The Medical Scheme’s system does not recognise the ICD10 code as referring to a PMB, emergency or chronic condition and therefore doesn’t pay for it from the risk pool.
Drescher says: “Most members do not even notice that these accounts are being paid from their medical savings accounts in contravention of Regulation 10(6) of The Medical Schemes Act.” This might be one of the reasons why such savings accounts are depleted early in the year.
Code of Conduct
Drescher says the 2010 PMB Code of Conduct specifically addresses the issue of Z–codes: “The practise whereby “non-diagnosing” providers (including radiologists, pathologists, pharmacists and allied health professionals) submit non-specific Z-codes, is not condoned. The diagnosis provided from the requesting provider must be submitted to the scheme,” it states.
She says it is “particularly shocking” that nothing has since been done by either the medical profession, the Council for Medical Schemes (CMS) or the scheme administrators to change the way these diagnostic tests are being handled and paid.
She asked the panel at the Health Market Enquiry to carry out an audit pertaining to the non-payment for PMBs by medical schemes and for “special attention to be given to the payment of PMB diagnostic pathology and radiology accounts paid from members’ medical savings accounts – those with generic Z-ICD10 codes, submitted directly to the scheme by the laboratories.
Correct benefit pool
The CMS told Moneyweb a medical scheme must be able to link the pathology account and report for a specific event to the accounts and reports from the treating healthcare practitioner. “This will enable the medical scheme to ensure that accounts are funded from the correct benefit pool (pocket of money).”

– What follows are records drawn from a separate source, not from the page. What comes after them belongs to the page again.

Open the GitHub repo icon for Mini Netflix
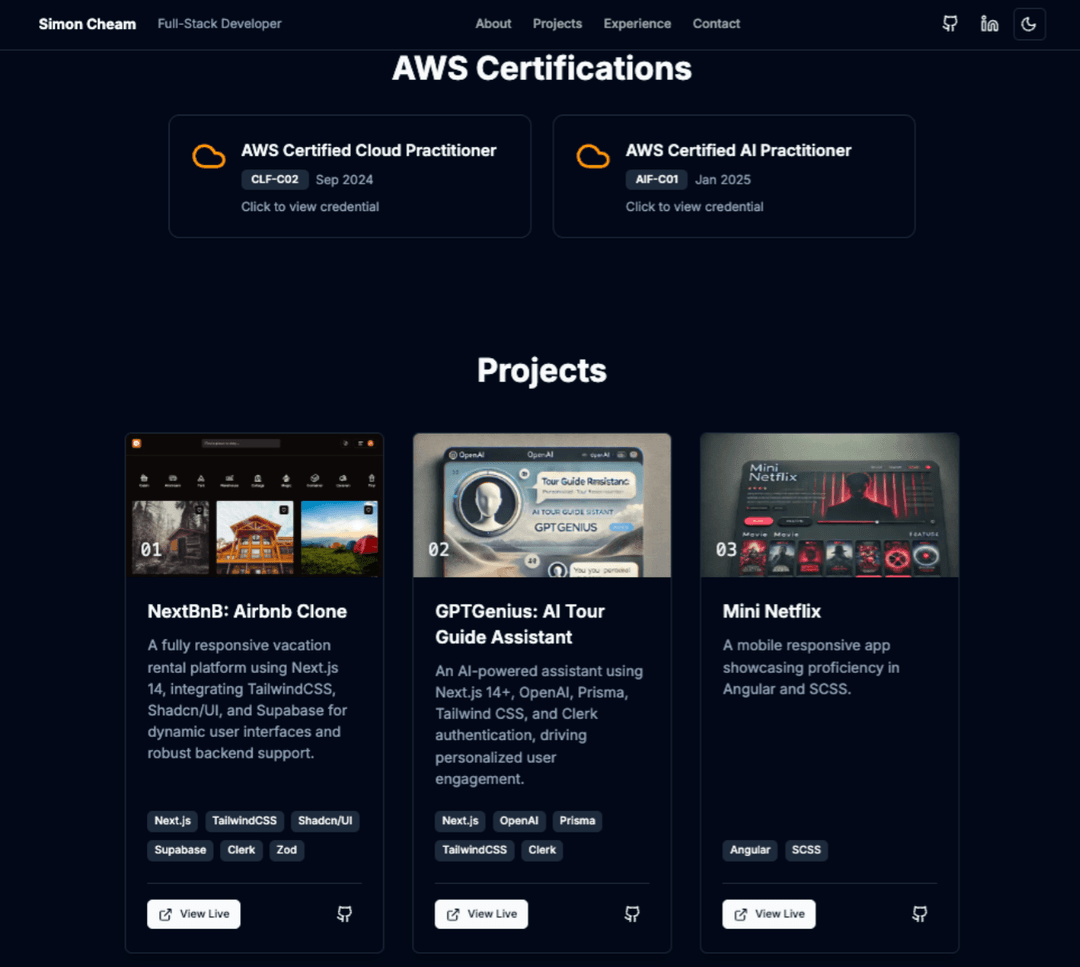This screenshot has height=967, width=1080. (919, 913)
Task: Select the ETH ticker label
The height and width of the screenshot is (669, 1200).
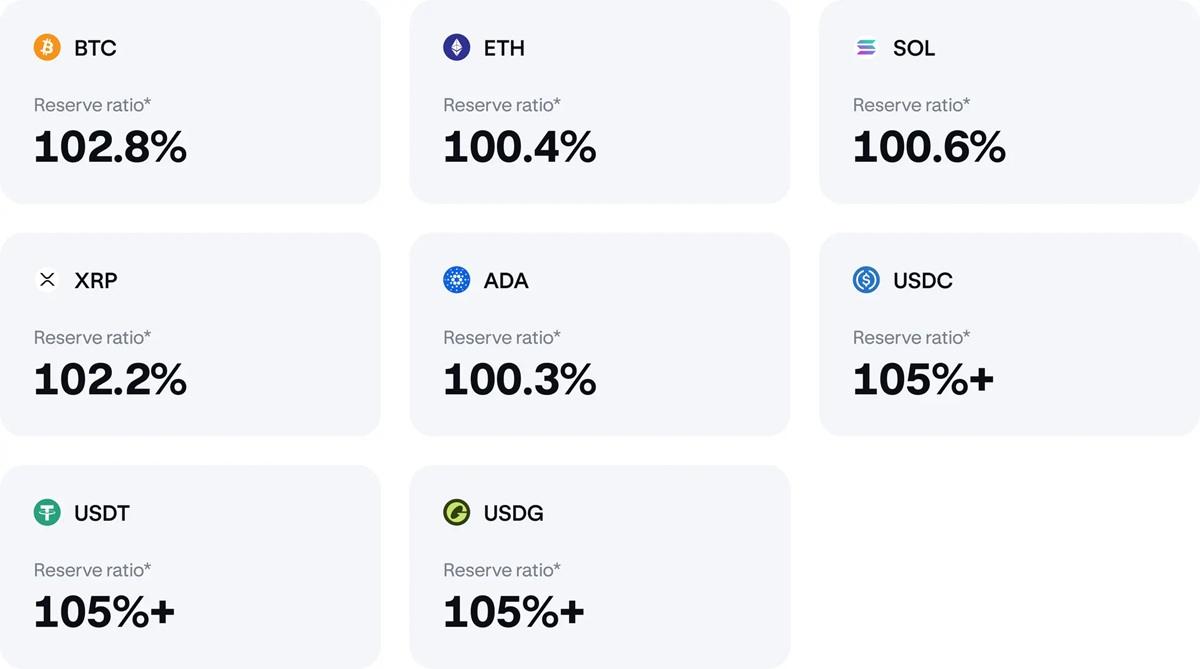Action: [504, 48]

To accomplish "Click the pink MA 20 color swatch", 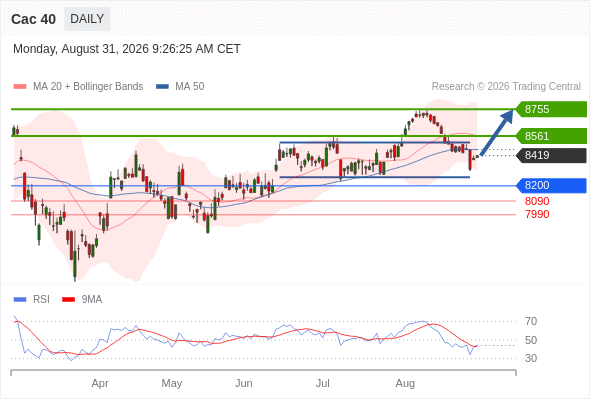I will pos(20,87).
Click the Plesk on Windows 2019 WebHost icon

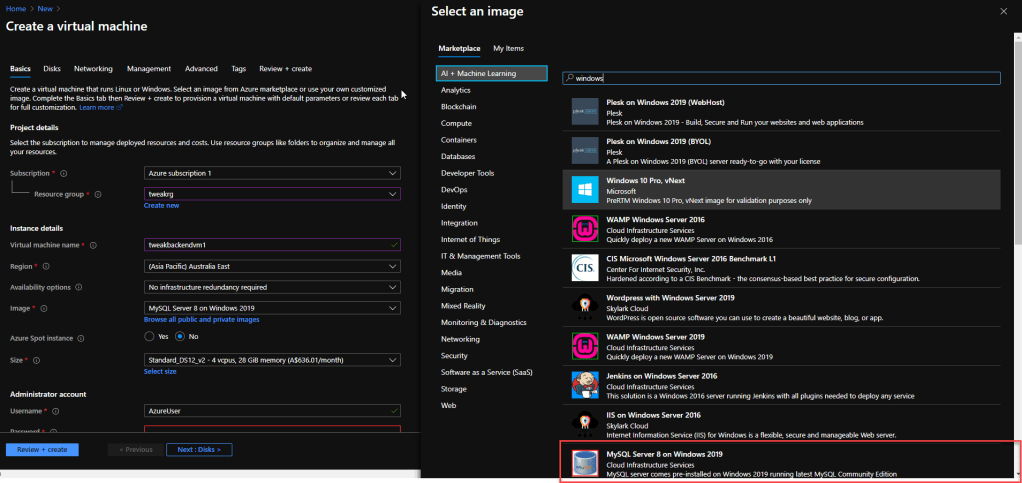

The treating doctor should include a referral ICD10 code for confirmed or suspected diagnoses on the laboratory request form if clinically possible, the CMS says. “Such referral code should also be provided on the account the pathologist submits to the medical scheme. Provision of a referral code is however not a legal requirement yet.”
The CMS says it is always the treating doctor who is responsible to provide the final diagnostic code and it may not be provided or changed by the scheme. “In doing so the patient is then actually diagnosed by a person (not necessarily a clinically trained person) who did not consult with the patient. Such action is not permissible and may lead to legal action.”
But the buck stops with the member.
“The member should ensure that a diagnostic code is added on the account and remind the treating healthcare practitioner to provide such codes. Although healthcare practitioners submit accounts to medical schemes, the members are ultimately responsible to ensure submission of their accounts within 120 days after day of service,” the CMS says.
Resolution Health Medical Scheme director of product development professor Jacques Snyman says in the case of a follow-up of a previously diagnosed condition, the correct IDC codes are available. Doctors often supply them on the pathology request forms, “however these may not be captured by pathologists’ practices, who for convenience often revert to z-codes”.
He advises scheme members to confirm that the doctor enters the code on the pathology request form.
Snyman says Resolution however provides its members with a care-path for their specific disease, and their claims are adjudicated based on the care-path rather than the ICD code provided. “The care-path describes the frequency, type and numbers of clinical encounters and tests usually associated with a specific diagnosis.” It also allows for the care-path to be updated should the patient need additional care or tests,” he says.
He advises members to ask their doctors to provide them with a list of their diagnoses and codes, as these are very useful when engaging with call centers from the schemes as well. “In terms of the rules of the scheme, it is a member’s responsibility to ensure claims are correctly submitted, which includes the use of the correct ICD code,” he says.